Most women with Ulcerative Colitis can expect a normal pregnancy and a healthy baby. Also, for most women, having a baby does not make their UC worse. But if you do become pregnant during a flare-up, you may be more likely to give birth early or have a baby with a low birth weight. Your doctor should be able to help you to control your symptoms as much as possible, and it may be helpful to discuss your options with them if you are thinking of having a baby.
Around a quarter of people are children or adolescents when they are diagnosed with IBD, and symptoms in young people often appear around the age of 12. Ulcerative Colitis in children tends to be more extensive in children than adults, and consequently more severe.
Download our free information sheet on Staying well with IBD


Hopefully, upon reading this blog page you will have a better understanding of Ulcerative Colitis and I would like to thank chronsandcolitis.org for the information they gave me on their web site when I was first diagnosed in a NHS hospital in my home town.

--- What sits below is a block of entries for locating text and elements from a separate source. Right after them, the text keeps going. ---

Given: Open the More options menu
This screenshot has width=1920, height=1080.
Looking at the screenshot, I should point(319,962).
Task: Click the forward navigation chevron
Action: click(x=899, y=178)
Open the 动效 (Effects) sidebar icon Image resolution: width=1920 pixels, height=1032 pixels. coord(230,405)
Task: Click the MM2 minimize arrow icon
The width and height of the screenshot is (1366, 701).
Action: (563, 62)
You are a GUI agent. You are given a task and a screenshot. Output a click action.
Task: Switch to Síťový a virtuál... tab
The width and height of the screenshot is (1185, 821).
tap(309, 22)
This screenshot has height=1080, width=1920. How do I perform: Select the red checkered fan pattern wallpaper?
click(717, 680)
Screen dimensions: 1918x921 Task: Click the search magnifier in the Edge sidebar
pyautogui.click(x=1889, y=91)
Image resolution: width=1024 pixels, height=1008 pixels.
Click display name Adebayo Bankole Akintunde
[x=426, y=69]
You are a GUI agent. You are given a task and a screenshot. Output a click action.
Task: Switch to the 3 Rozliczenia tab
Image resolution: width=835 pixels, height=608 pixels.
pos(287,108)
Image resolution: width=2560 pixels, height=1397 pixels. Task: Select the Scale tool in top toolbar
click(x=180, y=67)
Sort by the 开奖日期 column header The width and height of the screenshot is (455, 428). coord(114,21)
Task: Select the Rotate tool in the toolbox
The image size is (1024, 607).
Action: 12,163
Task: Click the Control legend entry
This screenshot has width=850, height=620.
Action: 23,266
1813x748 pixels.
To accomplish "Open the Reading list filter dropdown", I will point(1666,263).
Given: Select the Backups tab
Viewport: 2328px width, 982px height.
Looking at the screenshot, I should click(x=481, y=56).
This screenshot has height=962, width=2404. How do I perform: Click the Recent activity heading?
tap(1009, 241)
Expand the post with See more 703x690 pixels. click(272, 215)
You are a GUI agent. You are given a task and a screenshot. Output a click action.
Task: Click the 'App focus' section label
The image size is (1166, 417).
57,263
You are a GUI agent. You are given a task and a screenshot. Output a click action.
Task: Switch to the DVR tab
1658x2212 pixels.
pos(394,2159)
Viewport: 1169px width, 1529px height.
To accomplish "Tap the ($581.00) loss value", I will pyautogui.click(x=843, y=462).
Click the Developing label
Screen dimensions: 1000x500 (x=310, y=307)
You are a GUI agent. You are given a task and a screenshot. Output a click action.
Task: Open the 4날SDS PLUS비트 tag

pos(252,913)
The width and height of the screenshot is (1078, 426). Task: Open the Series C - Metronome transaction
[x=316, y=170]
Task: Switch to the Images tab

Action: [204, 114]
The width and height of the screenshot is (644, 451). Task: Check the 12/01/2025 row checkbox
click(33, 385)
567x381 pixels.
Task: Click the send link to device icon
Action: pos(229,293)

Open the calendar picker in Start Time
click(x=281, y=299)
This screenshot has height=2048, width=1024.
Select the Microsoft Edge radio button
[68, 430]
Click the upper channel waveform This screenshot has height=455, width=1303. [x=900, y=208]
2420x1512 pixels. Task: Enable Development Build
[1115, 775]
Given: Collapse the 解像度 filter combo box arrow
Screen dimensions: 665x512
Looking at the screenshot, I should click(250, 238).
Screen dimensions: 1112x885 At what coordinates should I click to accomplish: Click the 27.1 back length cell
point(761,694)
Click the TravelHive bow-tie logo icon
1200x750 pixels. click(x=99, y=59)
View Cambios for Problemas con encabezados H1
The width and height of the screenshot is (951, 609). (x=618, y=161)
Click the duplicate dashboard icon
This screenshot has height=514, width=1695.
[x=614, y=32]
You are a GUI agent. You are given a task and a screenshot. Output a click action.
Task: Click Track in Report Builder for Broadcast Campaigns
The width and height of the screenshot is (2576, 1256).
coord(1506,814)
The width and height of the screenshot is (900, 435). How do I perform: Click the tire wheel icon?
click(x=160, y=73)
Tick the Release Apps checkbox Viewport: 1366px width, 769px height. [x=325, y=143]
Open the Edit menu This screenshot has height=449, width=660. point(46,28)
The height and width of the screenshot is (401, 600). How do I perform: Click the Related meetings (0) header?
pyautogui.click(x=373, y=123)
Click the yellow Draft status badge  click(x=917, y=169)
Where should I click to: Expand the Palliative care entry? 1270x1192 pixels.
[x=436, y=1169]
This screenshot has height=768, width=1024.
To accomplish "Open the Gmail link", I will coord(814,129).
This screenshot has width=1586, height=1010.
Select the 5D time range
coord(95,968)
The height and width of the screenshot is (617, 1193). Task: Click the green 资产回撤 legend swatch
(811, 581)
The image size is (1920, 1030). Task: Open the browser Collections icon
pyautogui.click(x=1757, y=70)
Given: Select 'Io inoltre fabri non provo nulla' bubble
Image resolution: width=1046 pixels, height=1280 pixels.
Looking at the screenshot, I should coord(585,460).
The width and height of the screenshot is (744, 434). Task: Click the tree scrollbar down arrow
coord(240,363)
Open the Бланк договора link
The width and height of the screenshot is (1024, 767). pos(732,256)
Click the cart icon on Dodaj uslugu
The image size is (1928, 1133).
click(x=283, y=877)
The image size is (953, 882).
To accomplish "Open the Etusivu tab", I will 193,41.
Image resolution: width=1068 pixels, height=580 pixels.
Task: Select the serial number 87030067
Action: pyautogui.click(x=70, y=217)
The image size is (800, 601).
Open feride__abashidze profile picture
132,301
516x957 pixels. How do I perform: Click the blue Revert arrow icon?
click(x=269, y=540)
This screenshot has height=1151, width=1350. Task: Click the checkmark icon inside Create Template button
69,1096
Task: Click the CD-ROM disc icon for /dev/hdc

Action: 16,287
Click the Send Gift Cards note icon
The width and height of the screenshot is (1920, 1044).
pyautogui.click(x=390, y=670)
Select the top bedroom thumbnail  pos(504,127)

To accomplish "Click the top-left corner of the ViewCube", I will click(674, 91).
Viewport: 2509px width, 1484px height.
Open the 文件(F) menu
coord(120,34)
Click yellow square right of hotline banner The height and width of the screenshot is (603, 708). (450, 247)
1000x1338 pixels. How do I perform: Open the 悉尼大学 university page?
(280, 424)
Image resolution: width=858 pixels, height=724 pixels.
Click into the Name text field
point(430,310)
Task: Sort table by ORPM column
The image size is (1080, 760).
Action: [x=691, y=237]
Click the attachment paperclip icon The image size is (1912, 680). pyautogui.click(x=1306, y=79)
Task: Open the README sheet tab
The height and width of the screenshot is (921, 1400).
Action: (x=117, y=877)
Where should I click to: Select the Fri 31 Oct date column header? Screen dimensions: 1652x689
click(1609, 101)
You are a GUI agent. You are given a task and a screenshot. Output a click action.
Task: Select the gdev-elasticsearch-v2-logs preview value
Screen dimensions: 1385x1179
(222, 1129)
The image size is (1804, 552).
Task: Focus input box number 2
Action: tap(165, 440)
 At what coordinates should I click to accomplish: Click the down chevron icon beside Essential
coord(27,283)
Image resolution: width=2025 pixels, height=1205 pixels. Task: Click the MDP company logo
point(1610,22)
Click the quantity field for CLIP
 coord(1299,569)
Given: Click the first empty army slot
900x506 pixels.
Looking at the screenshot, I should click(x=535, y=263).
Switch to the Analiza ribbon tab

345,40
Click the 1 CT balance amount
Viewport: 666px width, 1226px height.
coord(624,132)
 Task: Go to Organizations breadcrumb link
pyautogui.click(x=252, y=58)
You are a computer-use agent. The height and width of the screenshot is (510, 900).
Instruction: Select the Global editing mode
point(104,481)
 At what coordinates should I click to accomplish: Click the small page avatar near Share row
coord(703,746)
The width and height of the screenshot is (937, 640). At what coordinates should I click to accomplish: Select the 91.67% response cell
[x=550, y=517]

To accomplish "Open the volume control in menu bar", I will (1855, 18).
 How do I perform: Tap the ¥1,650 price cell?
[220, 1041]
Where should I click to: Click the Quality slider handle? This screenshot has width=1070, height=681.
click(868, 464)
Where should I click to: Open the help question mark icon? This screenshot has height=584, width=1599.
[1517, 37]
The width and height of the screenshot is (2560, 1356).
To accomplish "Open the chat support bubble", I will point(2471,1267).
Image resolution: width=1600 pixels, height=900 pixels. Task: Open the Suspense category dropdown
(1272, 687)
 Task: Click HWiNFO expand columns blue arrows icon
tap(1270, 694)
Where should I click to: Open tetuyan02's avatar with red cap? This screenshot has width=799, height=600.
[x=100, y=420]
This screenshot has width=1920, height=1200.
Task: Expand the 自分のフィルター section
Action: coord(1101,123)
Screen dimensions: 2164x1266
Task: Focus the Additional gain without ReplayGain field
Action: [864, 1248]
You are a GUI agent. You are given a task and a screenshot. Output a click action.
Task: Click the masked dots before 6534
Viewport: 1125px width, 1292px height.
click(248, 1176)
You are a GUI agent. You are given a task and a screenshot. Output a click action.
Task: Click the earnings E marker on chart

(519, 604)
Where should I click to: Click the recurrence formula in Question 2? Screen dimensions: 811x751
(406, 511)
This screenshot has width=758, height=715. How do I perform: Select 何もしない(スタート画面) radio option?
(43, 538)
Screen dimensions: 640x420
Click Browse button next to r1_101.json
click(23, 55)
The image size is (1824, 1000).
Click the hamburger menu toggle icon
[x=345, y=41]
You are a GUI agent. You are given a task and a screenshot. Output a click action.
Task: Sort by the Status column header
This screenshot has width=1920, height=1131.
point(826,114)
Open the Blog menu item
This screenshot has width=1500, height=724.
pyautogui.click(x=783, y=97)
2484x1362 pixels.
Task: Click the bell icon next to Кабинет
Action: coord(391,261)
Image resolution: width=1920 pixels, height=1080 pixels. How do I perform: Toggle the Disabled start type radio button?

So why have I chosen to blog about my UC on my Transgender blog site well there is a link.

Taking female hormones as transgender male to female as you have to do, in order to alter loads of incorrect things with your body, the hormones has the effect of increasing the risk for ulcerative colitis (UC), but not Crohn's disease (CD), according to my consultant at the gender clinic I attend. He sees many transgender M2F people discovering they now have UC. It’s not a show stopper as such on the transition side, and lower surgery can still go ahead in most cases but it needs to be under control and not in flair up mode for obvious reasons.

A transgender person’s BMI is taken into account so being on or below your BMI is a good thing as far as lower surgery is concerned so if like me you have UC just watch your diet as my weight yoyos between flair ups quite a bit.

When I have a flair up I tend to reduce my insoluble fibre intake and make more healthy 80% veg 20% fruit juice as meal replacements I live on a modified vegan diet or a heavily modified paleo type of diet, as it reduces my “seat down time” spent going the loo.